The Chaos Monkey Army

Cory Bennett edited this page Jan 5, 2015 · 3 revisions

Disambiguation: For the electro-metal dance group that's all the rage in the underground scene, please consult Rolling Stone.

Originally the Netflix Chaos Monkey would just cleanly shut down an instance through the EC2 APIs. In order to simulate more failure scenarios, there are now many different ways the chaos monkey can 'break' an instance, to simulate different types of failures. If your application can cope with all of them, it is more likely to be able to cope with "unknown unknowns" failure scenarios.

After an instance is selected for termination by the chaos monkey, it chooses a chaos strategy randomly, from the list of enabled chaos strategies. You can enable/disable a strategy by editing chaos.properties. Also, some strategies are not always applicable; some may require SSH access or may only be applicable to instances with EBS volumes. If the strategy isn't applicable, you don't have to worry, it just won't be chosen.

Here are the strategies:

Shutdown instance (Simius Mortus)

Shuts down the instance using the EC2 API. The classic chaos monkey strategy.

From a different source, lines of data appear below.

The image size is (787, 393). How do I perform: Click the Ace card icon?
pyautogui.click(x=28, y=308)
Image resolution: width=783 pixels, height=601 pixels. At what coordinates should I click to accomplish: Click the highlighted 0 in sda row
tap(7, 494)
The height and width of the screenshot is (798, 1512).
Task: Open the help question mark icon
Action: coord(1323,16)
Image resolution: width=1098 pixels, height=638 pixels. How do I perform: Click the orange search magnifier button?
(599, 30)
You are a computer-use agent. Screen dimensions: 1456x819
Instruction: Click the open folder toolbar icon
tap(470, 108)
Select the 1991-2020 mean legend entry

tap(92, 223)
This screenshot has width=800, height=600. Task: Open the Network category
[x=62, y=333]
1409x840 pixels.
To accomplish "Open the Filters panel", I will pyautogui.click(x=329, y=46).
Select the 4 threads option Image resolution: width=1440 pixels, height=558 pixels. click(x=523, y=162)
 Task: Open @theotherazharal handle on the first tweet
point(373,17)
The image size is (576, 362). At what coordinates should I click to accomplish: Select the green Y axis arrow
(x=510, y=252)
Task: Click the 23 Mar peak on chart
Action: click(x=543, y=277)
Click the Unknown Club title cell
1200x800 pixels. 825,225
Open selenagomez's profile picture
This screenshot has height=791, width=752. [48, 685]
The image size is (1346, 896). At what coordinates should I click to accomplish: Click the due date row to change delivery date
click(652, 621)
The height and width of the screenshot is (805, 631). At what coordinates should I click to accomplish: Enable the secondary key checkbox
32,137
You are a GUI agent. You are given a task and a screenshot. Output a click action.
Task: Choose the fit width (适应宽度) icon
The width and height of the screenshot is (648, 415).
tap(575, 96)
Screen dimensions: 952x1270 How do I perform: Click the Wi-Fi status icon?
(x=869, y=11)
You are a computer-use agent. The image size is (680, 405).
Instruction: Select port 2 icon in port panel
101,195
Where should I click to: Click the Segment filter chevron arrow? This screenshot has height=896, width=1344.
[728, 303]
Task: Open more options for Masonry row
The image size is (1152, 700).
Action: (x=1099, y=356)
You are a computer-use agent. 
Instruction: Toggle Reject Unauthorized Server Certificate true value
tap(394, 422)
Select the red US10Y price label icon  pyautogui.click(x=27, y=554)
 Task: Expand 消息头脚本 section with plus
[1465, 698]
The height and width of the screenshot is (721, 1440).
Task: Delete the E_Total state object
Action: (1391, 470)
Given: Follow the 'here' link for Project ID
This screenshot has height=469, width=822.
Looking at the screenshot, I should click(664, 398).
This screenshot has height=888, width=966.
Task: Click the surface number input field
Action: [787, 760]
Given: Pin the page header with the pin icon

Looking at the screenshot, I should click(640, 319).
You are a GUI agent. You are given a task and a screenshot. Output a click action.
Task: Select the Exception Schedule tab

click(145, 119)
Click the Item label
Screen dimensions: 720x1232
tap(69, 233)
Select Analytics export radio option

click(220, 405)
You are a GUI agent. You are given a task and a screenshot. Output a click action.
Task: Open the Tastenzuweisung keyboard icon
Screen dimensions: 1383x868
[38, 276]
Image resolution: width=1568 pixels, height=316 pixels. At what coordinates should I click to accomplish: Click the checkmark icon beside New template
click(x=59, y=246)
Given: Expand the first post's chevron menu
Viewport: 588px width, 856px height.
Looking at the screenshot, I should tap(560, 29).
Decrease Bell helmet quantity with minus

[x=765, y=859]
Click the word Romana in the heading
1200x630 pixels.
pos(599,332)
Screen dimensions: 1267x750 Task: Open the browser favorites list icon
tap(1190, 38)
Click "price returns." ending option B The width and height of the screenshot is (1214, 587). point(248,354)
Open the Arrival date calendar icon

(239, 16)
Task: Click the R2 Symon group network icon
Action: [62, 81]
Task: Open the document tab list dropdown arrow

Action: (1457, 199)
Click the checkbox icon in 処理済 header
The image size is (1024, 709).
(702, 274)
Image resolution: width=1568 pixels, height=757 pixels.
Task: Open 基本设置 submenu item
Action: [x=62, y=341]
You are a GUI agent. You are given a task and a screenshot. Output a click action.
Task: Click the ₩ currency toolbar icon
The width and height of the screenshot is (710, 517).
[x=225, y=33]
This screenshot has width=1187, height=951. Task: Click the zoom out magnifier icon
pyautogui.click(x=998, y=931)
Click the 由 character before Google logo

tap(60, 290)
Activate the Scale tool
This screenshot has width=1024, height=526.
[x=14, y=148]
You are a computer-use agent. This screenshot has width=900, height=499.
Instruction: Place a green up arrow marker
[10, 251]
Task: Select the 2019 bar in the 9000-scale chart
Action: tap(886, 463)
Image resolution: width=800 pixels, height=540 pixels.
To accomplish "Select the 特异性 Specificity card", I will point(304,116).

Enable with: simianarmy.chaos.shutdowninstance.enabled = true

Block all network traffic (Simius Quies)

This removes all security groups from the instance, and moves it into a security group that does not allow any access. Thus the instance is running, but cannot be reached via the network. This can only work on VPC instances.

Enable with: simianarmy.chaos.blockallnetworktraffic.enabled = true

Optionally configure the security group to use: simianarmy.chaos.blockallnetworktraffic.group = blocked-network (blocked-network is the default value)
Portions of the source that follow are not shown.